In addition to a new president, Southwestern is welcoming four new faculty members this fall.

Two of the new faculty members will be teaching in the Department of Economics and Business. They are Katherine Grooms, assistant professor of economics, and Patrick Van Horn, assistant professor of economics.

Grooms recently received her Ph.D. in economics from the University of California at Santa Barbara. She received her undergraduate degree in business administration from Trinity University in San Antonio.

Grooms is an environmental economist and will be teaching classes this fall on Environmental Economics and Econometrics. Her research focuses on enforcement of environmental policies such as the Clean Water Act.

Van Horn is an economic historian. He received his undergraduate degree in economics from Stephen F. Austin State University and his Ph.D. in economics from the University of California at Irvine. He taught economics at the University of Michigan-Dearborn from 2007-2010 and at The New College of Florida from 2010 until this year.

Van Horn will be teaching Finance and History of Financial Crises this fall. He said he is glad to be back in Texas.

“I was born and raised in Houston and we had a weekend house on Lake Travis since I was 6 years old,” he said. “I always wanted to get back to Texas at some point and really wanted it to be in the Austin area. I never thought that would happen until I saw the job posted for Southwestern. My best friend and best man went to Southwestern for his undergraduate degree, so I had been to the campus many times and knew how good of a school it was.”

Michael Gesinski is joining the Department of Chemistry and Biochemistry as an assistant professor of chemistry.
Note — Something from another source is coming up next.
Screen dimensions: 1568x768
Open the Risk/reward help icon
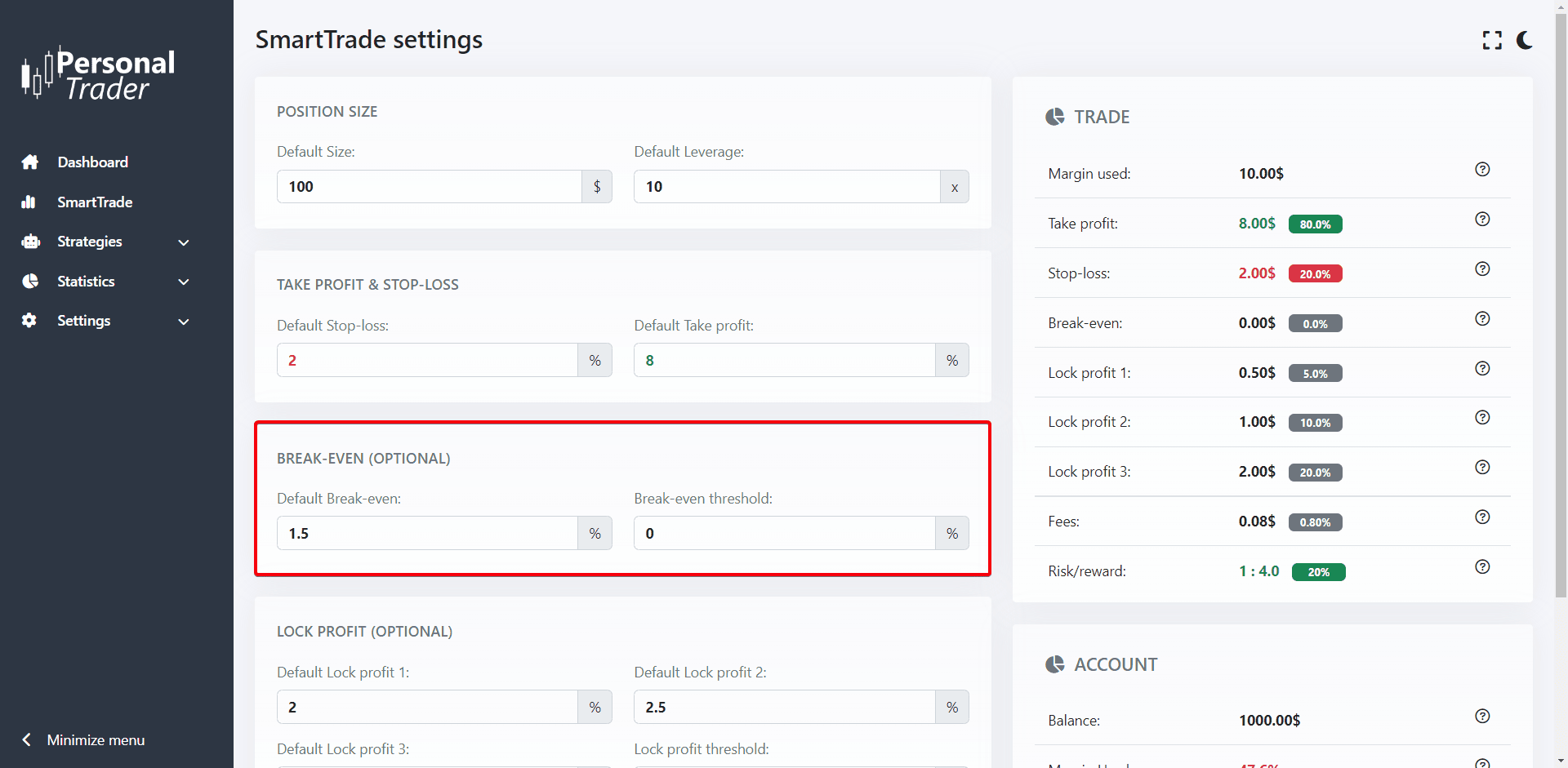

Gesinski earned his undergraduate degree from Rice University and his Ph.D. at UC-Irvine. He just completed a postdoctoral fellowship at  UC-Berkeley in the laboratory of F. Dean Toste, professor of chemistry.
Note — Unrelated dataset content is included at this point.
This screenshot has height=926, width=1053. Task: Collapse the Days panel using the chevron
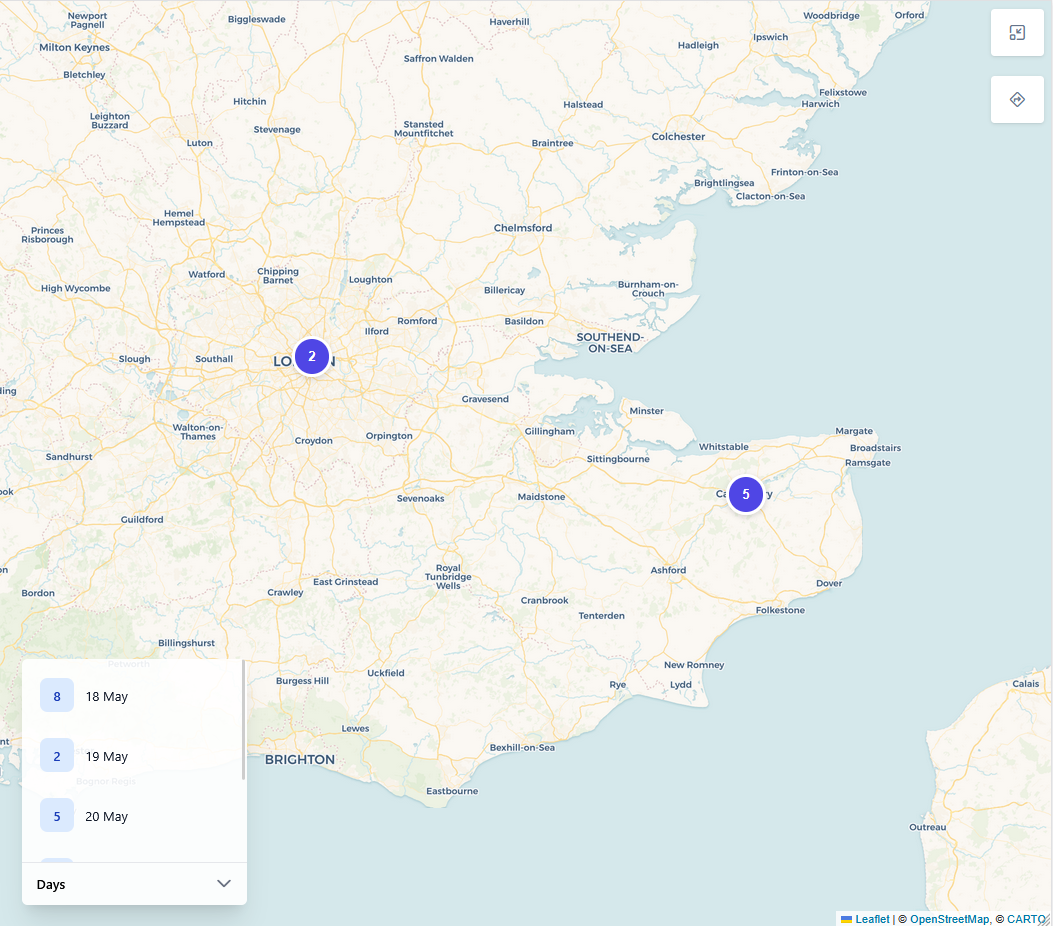pos(224,883)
Gesinski will be teaching Organic Chemistry. His research interests focus on utilizing synthetic organic chemistry to solve problems of industrial and biological importance.  He is particularly interested in utilizing organotitanium and organogold chemistry to synthesize environmentally benign pesticides that help alleviate parasitic diseases such as malaria and schistosomiasis.

Jessica Hower is joining the History Department as an assistant professor of history. This fall she will be teaching classes in British History since 1688 and the History of Early Modern Europe. Hower earned her undergraduate degree in history and political science from Union College in New York and her Ph.D. in history from Georgetown University.

Hower said she is excited to be joining the faculty at the same time that Southwestern is welcoming a new president and re-imagining its Paideia program.

“From the moment I first stepped foot on campus, I found myself enamored with and energized by the atmosphere at Southwestern,” she said. “The university really puts together everything that is wonderful about a small, liberal arts education − like small class sizes, close student-faculty interactions, and well-rounded, interdisciplinary study to name only a few − and multiplies that, several fold, while retaining the commitment to rigorous scholarship, specialization, and faculty development that is usually the mainstay of a much larger school.”